• WHAT IS EXPECTED
Copy the material below verbatim, from the line with "Click the dimension letter L above the hob" to the line with "(x=322, y=595)", including both of those lines. Leave the pictures out of your copy.

• DATASET CONTENT

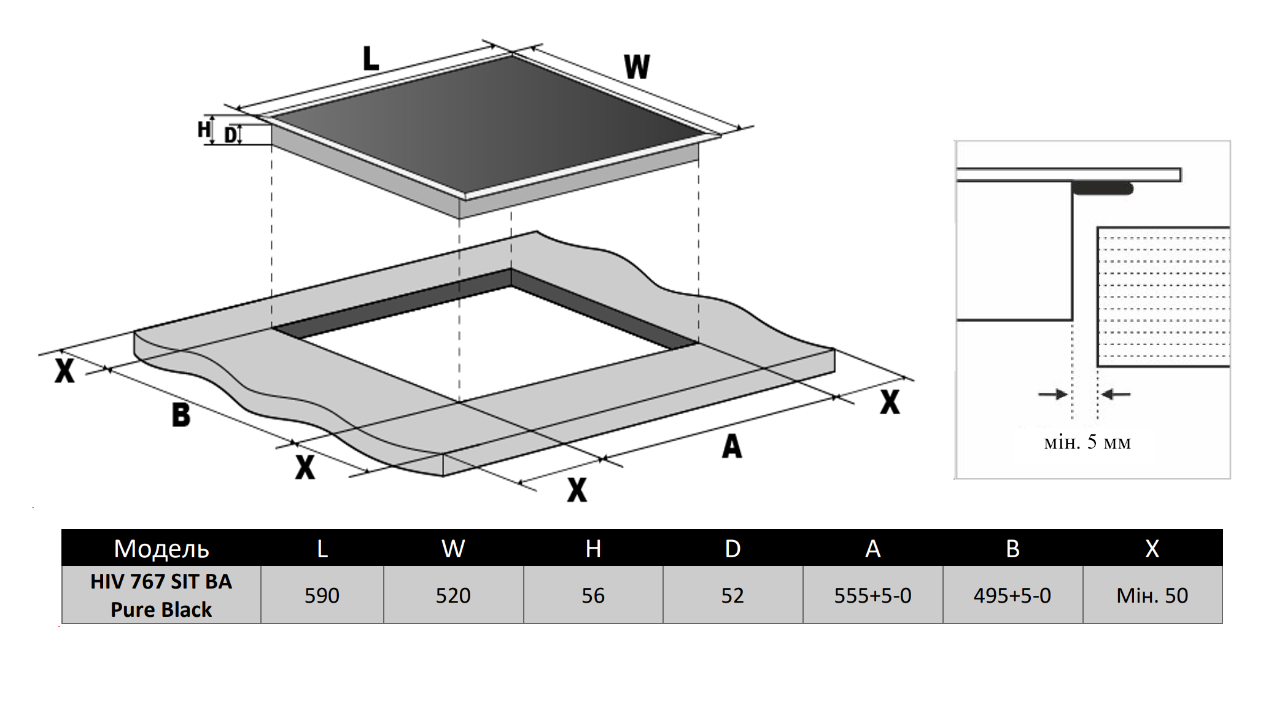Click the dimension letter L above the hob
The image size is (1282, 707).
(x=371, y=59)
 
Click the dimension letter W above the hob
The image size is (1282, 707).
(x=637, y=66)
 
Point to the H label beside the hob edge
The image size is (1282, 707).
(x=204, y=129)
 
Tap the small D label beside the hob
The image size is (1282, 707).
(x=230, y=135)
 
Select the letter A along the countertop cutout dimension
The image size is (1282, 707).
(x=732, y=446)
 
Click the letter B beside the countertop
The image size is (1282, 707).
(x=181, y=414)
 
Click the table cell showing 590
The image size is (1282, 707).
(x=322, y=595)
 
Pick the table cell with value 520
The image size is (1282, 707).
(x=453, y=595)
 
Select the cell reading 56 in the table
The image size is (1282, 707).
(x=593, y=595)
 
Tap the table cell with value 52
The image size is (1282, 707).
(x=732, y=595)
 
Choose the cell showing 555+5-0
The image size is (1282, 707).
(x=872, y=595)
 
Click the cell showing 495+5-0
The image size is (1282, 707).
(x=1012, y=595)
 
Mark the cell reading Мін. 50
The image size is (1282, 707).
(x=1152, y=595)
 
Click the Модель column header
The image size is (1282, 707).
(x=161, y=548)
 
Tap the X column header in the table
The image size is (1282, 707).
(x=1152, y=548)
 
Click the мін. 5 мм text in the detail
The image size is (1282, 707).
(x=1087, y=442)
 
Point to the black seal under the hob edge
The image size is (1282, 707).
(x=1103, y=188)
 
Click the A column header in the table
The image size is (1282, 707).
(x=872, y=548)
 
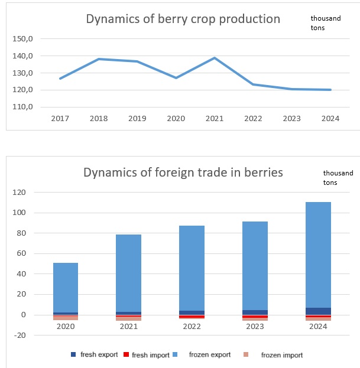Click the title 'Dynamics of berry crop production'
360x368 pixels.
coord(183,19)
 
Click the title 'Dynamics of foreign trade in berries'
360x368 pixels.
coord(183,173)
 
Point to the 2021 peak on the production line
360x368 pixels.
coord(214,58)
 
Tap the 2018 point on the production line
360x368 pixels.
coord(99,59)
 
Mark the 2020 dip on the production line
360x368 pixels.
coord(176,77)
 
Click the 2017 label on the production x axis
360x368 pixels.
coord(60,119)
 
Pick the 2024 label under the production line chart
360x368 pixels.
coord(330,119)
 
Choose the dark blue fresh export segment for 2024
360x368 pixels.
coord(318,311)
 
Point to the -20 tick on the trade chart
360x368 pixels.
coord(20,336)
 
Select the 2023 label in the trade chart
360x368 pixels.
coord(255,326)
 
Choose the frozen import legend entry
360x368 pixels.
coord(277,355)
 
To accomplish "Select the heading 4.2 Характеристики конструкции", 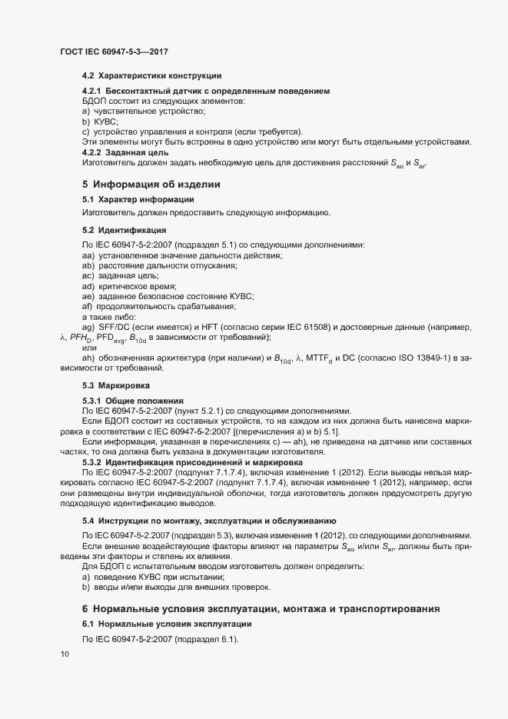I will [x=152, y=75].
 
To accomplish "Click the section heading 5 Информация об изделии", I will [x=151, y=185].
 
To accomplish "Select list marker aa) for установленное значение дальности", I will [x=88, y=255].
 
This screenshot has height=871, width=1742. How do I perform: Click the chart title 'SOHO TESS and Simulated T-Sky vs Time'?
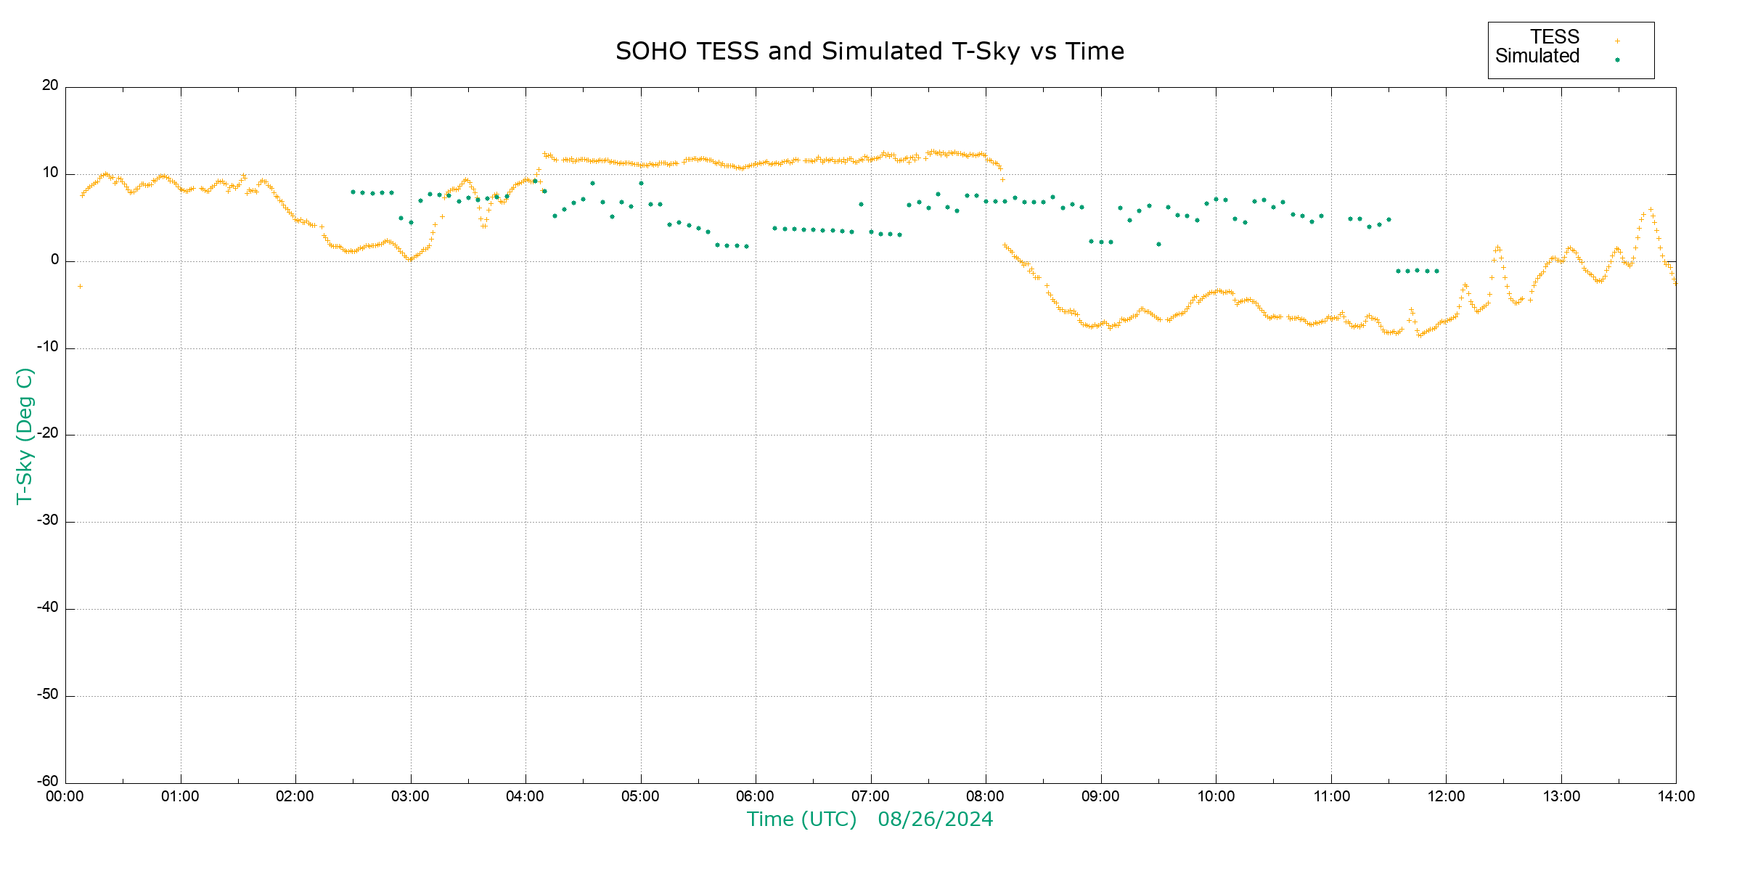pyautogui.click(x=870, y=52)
---
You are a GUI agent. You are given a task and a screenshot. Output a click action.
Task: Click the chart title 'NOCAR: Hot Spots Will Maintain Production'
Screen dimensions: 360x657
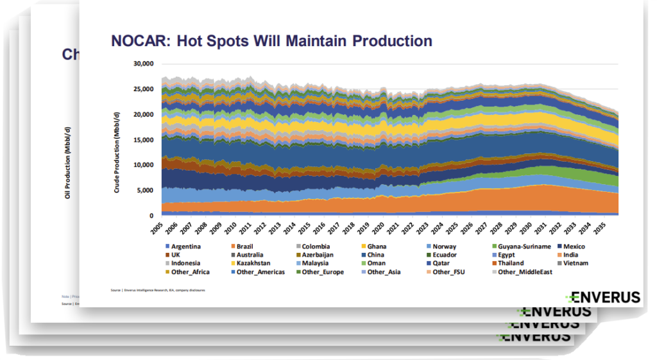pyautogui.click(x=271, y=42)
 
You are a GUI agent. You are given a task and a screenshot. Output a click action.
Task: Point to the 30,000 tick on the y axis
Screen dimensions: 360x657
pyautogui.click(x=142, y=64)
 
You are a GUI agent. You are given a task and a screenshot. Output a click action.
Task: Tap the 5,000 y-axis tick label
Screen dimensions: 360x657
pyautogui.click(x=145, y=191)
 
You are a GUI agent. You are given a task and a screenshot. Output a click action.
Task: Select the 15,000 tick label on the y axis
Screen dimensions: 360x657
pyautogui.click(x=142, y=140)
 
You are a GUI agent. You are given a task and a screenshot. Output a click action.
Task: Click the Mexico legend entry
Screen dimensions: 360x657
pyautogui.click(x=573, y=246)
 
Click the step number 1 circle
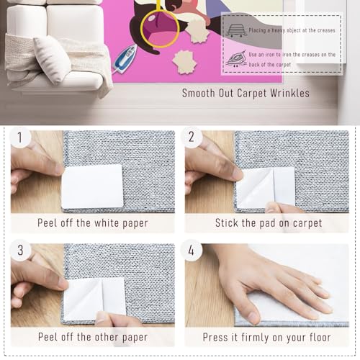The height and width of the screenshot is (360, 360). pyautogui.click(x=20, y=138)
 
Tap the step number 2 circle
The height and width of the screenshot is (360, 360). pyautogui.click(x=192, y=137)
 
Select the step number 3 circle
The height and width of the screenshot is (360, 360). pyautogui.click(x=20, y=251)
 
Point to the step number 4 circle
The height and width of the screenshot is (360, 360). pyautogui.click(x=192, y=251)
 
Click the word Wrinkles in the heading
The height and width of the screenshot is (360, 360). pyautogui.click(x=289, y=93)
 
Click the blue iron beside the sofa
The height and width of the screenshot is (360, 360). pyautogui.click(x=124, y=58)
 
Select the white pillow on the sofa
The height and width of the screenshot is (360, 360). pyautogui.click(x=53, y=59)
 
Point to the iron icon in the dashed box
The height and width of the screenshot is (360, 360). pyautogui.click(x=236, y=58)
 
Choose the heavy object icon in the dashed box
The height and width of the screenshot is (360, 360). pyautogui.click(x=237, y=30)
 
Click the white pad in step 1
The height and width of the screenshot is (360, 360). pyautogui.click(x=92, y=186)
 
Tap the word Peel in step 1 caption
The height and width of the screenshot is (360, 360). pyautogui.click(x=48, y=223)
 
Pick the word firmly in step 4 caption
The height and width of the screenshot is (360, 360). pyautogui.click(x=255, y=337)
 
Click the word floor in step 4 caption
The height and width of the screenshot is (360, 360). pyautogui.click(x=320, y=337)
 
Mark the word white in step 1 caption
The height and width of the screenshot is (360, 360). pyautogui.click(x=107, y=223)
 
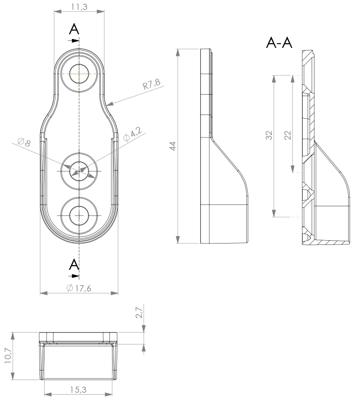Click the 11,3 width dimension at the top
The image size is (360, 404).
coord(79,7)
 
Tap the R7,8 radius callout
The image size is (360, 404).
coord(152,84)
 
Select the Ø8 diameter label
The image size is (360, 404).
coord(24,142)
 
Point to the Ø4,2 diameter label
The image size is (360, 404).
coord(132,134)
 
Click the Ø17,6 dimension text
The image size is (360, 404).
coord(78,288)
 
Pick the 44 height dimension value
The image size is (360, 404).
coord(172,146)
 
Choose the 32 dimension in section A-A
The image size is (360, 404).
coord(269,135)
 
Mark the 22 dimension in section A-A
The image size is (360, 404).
--
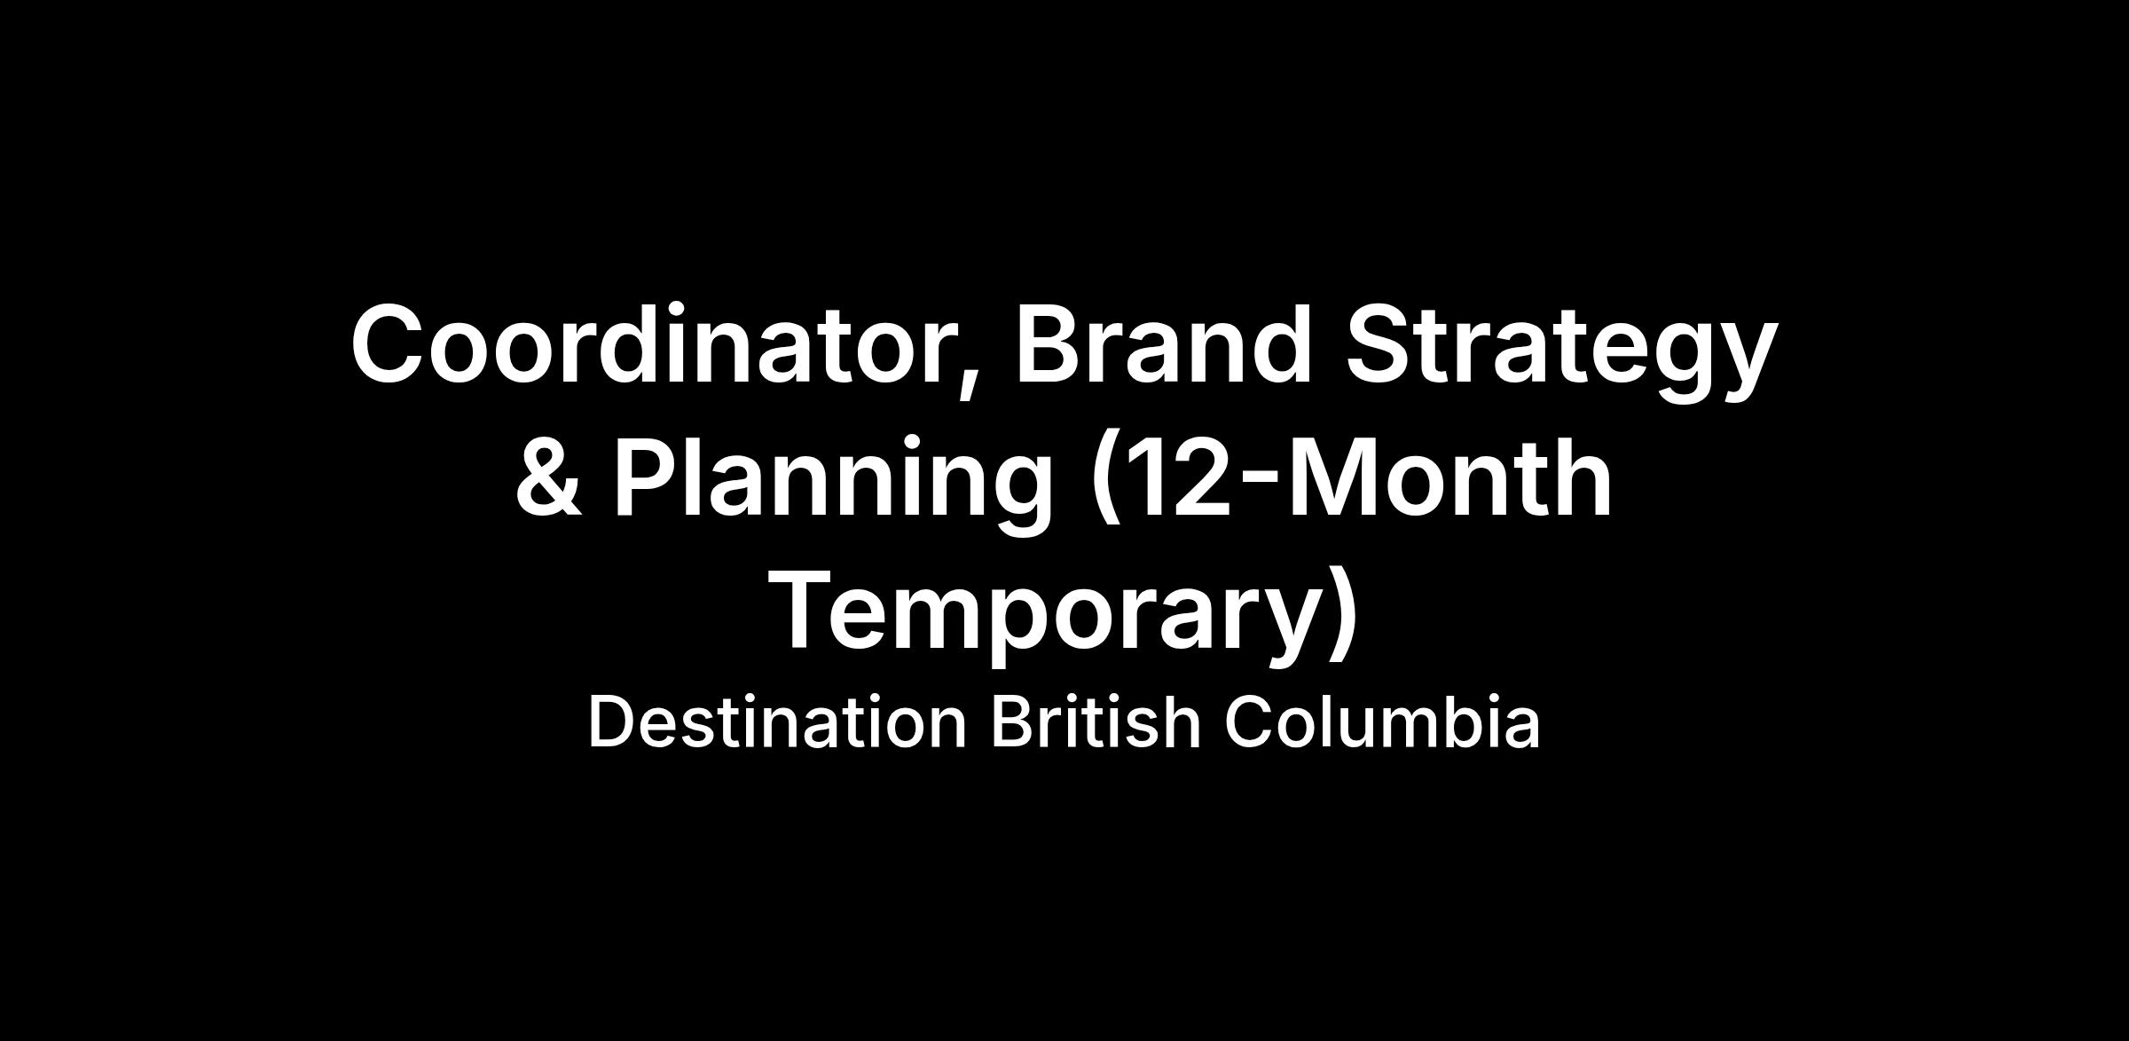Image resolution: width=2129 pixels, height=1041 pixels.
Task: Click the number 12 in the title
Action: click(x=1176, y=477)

• TASK RESPONSE
Click the dimension letter L above the hob
The image size is (1282, 707).
(x=371, y=59)
 
Click the dimension letter W above the hob
The image size is (1282, 707).
(x=637, y=66)
 
Point to the H label beside the hob edge
The image size is (1282, 707).
(x=204, y=129)
 
Tap the small D label beside the hob
The image size is (1282, 707).
(x=230, y=135)
 
Select the letter A along the countertop cutout dimension
The image size is (1282, 707).
(x=732, y=446)
 
Click the letter B beside the countertop
The image size is (1282, 707).
(x=181, y=414)
 
Click the table cell showing 590
The image size is (1282, 707).
(x=322, y=595)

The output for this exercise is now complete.